> _DIRECTIONS_: Would you please retype, exactly, the lines of the listing below between the line with "AGB (846, 1053)" and the line with "Datenschutz (871, 1082)", inclusive?

** Opening EXTRACTED INFORMATION block **

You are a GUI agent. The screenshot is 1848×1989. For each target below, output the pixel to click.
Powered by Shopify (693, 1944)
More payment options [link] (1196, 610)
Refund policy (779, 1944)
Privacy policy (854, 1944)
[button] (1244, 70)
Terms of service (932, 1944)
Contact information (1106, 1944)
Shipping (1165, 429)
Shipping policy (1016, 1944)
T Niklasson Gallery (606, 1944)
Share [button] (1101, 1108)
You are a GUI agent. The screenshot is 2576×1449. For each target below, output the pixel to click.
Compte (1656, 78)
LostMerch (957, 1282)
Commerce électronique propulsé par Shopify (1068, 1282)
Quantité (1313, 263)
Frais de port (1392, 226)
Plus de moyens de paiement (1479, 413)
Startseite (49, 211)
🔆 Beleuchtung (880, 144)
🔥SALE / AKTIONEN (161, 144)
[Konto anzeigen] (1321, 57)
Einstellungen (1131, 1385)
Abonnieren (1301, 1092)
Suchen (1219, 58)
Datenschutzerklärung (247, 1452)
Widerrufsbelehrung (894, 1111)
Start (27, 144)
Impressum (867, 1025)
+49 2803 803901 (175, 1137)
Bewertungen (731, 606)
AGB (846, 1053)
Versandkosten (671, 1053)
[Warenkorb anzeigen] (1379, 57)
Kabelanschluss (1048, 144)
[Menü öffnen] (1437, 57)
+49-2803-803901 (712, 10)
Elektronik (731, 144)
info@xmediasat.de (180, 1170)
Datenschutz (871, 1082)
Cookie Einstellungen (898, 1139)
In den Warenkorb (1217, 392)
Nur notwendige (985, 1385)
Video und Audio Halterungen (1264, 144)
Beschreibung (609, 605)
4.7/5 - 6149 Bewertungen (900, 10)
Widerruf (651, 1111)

** Closing EXTRACTED INFORMATION block **

> _WRITTEN ANSWER_:
AGB (846, 1053)
Versandkosten (671, 1053)
[Warenkorb anzeigen] (1379, 57)
Kabelanschluss (1048, 144)
[Menü öffnen] (1437, 57)
+49-2803-803901 (712, 10)
Elektronik (731, 144)
info@xmediasat.de (180, 1170)
Datenschutz (871, 1082)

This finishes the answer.